Dataset excerpt
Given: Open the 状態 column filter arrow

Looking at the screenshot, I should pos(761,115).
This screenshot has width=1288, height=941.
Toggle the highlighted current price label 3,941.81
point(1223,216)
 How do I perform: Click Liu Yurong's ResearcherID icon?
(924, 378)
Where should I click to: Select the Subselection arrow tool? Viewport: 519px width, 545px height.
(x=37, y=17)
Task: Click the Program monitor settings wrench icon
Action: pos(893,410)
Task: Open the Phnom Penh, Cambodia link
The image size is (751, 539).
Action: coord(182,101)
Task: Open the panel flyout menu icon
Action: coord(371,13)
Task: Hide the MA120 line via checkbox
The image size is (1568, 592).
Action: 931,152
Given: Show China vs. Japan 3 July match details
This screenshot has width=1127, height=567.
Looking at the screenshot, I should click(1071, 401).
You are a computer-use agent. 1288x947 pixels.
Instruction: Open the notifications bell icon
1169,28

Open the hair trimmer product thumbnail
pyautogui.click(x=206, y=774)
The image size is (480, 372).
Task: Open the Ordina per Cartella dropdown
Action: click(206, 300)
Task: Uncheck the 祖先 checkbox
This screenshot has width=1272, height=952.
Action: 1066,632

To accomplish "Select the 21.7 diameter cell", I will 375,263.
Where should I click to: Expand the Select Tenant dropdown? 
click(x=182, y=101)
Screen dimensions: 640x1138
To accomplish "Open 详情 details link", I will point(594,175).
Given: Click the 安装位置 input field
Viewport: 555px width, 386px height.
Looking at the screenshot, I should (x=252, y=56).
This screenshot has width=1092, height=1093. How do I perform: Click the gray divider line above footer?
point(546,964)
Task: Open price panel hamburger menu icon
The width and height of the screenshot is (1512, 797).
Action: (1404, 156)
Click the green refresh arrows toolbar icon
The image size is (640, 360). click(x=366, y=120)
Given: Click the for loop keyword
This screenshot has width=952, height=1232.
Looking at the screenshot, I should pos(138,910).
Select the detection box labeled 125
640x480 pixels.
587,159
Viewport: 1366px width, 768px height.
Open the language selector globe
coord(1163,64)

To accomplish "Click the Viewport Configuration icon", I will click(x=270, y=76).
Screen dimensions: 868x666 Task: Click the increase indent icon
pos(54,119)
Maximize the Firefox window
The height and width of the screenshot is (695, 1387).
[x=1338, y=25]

# Exercise description
Put each line of the listing above into a JSON list of strings, one string per line, leaving out the blank lines.

# Output of the exercise
[
  "Given: Open the 状態 column filter arrow",
  "Looking at the screenshot, I should pos(761,115).",
  "This screenshot has width=1288, height=941.",
  "Toggle the highlighted current price label 3,941.81",
  "point(1223,216)",
  " How do I perform: Click Liu Yurong's ResearcherID icon?",
  "(924, 378)",
  "Where should I click to: Select the Subselection arrow tool? Viewport: 519px width, 545px height.",
  "(x=37, y=17)",
  "Task: Click the Program monitor settings wrench icon",
  "Action: pos(893,410)",
  "Task: Open the Phnom Penh, Cambodia link",
  "The image size is (751, 539).",
  "Action: coord(182,101)",
  "Task: Open the panel flyout menu icon",
  "Action: coord(371,13)",
  "Task: Hide the MA120 line via checkbox",
  "The image size is (1568, 592).",
  "Action: 931,152",
  "Given: Show China vs. Japan 3 July match details",
  "This screenshot has width=1127, height=567.",
  "Looking at the screenshot, I should click(1071, 401).",
  "You are a computer-use agent. 1288x947 pixels.",
  "Instruction: Open the notifications bell icon",
  "1169,28",
  "Open the hair trimmer product thumbnail",
  "pyautogui.click(x=206, y=774)",
  "The image size is (480, 372).",
  "Task: Open the Ordina per Cartella dropdown",
  "Action: click(206, 300)",
  "Task: Uncheck the 祖先 checkbox",
  "This screenshot has width=1272, height=952.",
  "Action: 1066,632",
  "To accomplish \"Select the 21.7 diameter cell\", I will 375,263.",
  "Where should I click to: Expand the Select Tenant dropdown? ",
  "click(x=182, y=101)",
  "Screen dimensions: 640x1138",
  "To accomplish \"Open 详情 details link\", I will point(594,175).",
  "Given: Click the 安装位置 input field",
  "Viewport: 555px width, 386px height.",
  "Looking at the screenshot, I should (x=252, y=56).",
  "This screenshot has width=1092, height=1093. How do I perform: Click the gray divider line above footer?",
  "point(546,964)",
  "Task: Open price panel hamburger menu icon",
  "The width and height of the screenshot is (1512, 797).",
  "Action: (1404, 156)",
  "Click the green refresh arrows toolbar icon",
  "The image size is (640, 360). click(x=366, y=120)",
  "Given: Click the for loop keyword",
  "This screenshot has width=952, height=1232.",
  "Looking at the screenshot, I should pos(138,910).",
  "Select the detection box labeled 125",
  "640x480 pixels.",
  "587,159",
  "Viewport: 1366px width, 768px height.",
  "Open the language selector globe",
  "coord(1163,64)",
  "To accomplish \"Click the Viewport Configuration icon\", I will click(x=270, y=76).",
  "Screen dimensions: 868x666 Task: Click the increase indent icon",
  "pos(54,119)",
  "Maximize the Firefox window",
  "The height and width of the screenshot is (695, 1387).",
  "[x=1338, y=25]"
]